Thomas Klikauer and Nadine Campbell | Published: 00:00, Jun 18,2021

 
 

— Counter Punch/Nathaniel St Clair

BY EARLY June 2021, the world was about one and a half years into the coronavirus pandemic. The coronavirus pandemic had not only a tragic human cost when millions of lives were lost, but it also impacted inequality, and it did so on a global scale. Recently, the global charity Oxfam surveyed approximately 300 economists from almost 80 countries. Their list included Jayati Ghosh, Jeffrey Sachs and Gabriel Zucman. Nearly 90 per cent of them expected inequality to rise as a result of the coronavirus pandemic.

Thanks to the wonders of global capitalism, globalisation, neoliberalism and adjacent ideologies, we live in a world where nearly half of humanity is forced to scrape by on less than $5.50 a day — roughly the price of a Big Mac in the United States. Worse, during the last 40 years — around the same time neoliberalism was introduced — the wealthiest one per cent more than doubled their income, leaving the rest behind. Still worse, the global elite (one per cent) cause twice as much carbon as the bottom half of the world.

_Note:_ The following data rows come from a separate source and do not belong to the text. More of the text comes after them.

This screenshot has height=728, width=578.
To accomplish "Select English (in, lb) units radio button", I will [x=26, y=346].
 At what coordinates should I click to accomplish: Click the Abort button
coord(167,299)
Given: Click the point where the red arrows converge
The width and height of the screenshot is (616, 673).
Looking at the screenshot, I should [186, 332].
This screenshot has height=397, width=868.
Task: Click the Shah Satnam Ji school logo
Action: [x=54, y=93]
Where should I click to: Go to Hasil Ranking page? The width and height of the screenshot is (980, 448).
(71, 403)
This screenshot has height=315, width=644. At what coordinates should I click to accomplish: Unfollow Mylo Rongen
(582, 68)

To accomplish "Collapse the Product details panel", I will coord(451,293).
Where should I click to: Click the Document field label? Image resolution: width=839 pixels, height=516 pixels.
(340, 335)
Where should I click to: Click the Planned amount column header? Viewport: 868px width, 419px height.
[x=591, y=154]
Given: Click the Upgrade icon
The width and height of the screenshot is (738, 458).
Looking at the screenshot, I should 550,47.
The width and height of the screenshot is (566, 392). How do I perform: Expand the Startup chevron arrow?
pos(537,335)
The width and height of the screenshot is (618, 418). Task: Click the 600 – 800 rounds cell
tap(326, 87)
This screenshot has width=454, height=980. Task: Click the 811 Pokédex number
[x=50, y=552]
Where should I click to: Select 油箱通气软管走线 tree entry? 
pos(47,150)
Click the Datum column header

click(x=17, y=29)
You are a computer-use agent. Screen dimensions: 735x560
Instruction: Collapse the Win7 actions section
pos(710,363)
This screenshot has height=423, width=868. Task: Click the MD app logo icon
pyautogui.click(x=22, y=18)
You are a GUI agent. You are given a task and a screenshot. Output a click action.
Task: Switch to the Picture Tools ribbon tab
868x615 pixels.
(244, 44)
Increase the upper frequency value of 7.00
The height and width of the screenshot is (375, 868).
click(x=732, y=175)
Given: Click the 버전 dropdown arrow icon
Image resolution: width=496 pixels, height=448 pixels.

Just before the coronavirus pandemic started to bite, over three billion people did not have access to health care, 75 per cent of all workers had no access to social protection like unemployment benefits and sick leave. Moreover, over 50 per cent of all workers were part of the precariat and working poor in low- and middle-income countries.

During the coronavirus pandemic, billionaires’ wealth has increased by a staggering $3.9 trillion — a whopping $3,900,000,000,000 — between March 18, 2020 and December 21, 2020. By January 2021, their wealth stood at an unimaginable 12 trillion dollars. This Tsunami-like vacuuming up of wealth — camouflaged through the ideology of trickle-down economics — meant that by September 2020, Amazon boss Jeff Bezos could have paid all of his 876,000 workers $105,000 as a bonus and still be as wealthy as he was before the pandemic.

Simultaneously, it is estimated that the total number of people living in poverty could have increased between 200 and 500 million during the first year of the coronavirus pandemic. Meanwhile, for most of humanity, there has never been a permanent exit from poverty and insecurity. The coronavirus pandemic has made things worse.

The global pandemic has made matters notably worse for people living in poverty. Their lives got far harder compared to the rich. The acceleration of misery that came in the wake of the coronavirus pandemic has predominantly severely impacted six groups: a) women, b) Asians, Hispanics, etc, c) afro-descendants, d) indigenous peoples, e) the historically marginalised, and f) those living in oppressed communities around the world.

Apart from these groups, children also suffered. More than 180 countries temporarily closed schools. This left close to 1.7 billion children and young people out of school when global school closures were at their peak in 2020. As in wars and natural catastrophes, children suffer.

Yet, the coronavirus pandemic exposed inequalities in the global labour system. For example, while 90 per cent of US workers in the top one-fifth of the income scale have a right to paid sick leave, only 47 per cent of the bottom one-fifth do so. Moreover, the impact of the coronavirus pandemic on workers during 2020 showed that workers at the bottom of the income scale suffered more than those at the top.

A simple tax on the excess profits earned by corporations during the coronavirus pandemic could generate $104 billion. This would have been enough to provide unemployment protection for all workers as well as financial support for all children and the elderly in the poorest countries.

Yet governments in rich countries choose to prop up companies and corporations rather than help humanity. We know this from the global financial crisis of 2009. Almost all government follow the motto: never let a serious crisis go to waste. The coronavirus pandemic provides good reasons for neoliberal states and their henchmen to help corporations more instead of assisting workers.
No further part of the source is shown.